Goal of the exercise >> Reproduce every line of the data below without changing a single character.

Data to examine >>
[Start of Attachment]

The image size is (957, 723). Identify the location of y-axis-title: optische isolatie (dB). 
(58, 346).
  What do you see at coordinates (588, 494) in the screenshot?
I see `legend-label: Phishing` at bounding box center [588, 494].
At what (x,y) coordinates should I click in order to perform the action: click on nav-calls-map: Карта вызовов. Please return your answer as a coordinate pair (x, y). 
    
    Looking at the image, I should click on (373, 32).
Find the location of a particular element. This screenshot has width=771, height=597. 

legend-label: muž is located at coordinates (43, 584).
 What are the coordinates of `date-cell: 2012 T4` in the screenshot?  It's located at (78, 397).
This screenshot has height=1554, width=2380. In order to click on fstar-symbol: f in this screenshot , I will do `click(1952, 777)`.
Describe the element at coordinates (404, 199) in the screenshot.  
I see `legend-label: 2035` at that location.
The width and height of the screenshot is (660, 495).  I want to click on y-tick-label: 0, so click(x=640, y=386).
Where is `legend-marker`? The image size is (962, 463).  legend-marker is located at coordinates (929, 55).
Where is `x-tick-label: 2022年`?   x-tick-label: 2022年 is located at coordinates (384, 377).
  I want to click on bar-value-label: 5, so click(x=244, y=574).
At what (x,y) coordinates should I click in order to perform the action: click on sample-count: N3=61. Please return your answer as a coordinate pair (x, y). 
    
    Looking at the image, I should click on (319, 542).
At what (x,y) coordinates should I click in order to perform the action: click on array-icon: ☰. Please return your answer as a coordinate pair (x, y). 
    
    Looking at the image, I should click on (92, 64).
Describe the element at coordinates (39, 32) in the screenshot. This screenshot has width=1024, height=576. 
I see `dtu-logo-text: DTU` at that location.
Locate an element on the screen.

[End of Attachment]

Output for this exercise >>
The image size is (957, 723). Identify the location of y-axis-title: optische isolatie (dB). 
(58, 346).
  What do you see at coordinates (588, 494) in the screenshot?
I see `legend-label: Phishing` at bounding box center [588, 494].
At what (x,y) coordinates should I click in order to perform the action: click on nav-calls-map: Карта вызовов. Please return your answer as a coordinate pair (x, y). 
    
    Looking at the image, I should click on (373, 32).
Find the location of a particular element. This screenshot has width=771, height=597. 

legend-label: muž is located at coordinates (43, 584).
 What are the coordinates of `date-cell: 2012 T4` in the screenshot?  It's located at (78, 397).
This screenshot has height=1554, width=2380. In order to click on fstar-symbol: f in this screenshot , I will do `click(1952, 777)`.
Describe the element at coordinates (404, 199) in the screenshot.  
I see `legend-label: 2035` at that location.
The width and height of the screenshot is (660, 495).  I want to click on y-tick-label: 0, so click(x=640, y=386).
Where is `legend-marker`? The image size is (962, 463).  legend-marker is located at coordinates (929, 55).
Where is `x-tick-label: 2022年`?   x-tick-label: 2022年 is located at coordinates (384, 377).
  I want to click on bar-value-label: 5, so click(x=244, y=574).
At what (x,y) coordinates should I click in order to perform the action: click on sample-count: N3=61. Please return your answer as a coordinate pair (x, y). 
    
    Looking at the image, I should click on (319, 542).
At what (x,y) coordinates should I click in order to perform the action: click on array-icon: ☰. Please return your answer as a coordinate pair (x, y). 
    
    Looking at the image, I should click on (92, 64).
Describe the element at coordinates (39, 32) in the screenshot. This screenshot has width=1024, height=576. 
I see `dtu-logo-text: DTU` at that location.
Locate an element on the screen.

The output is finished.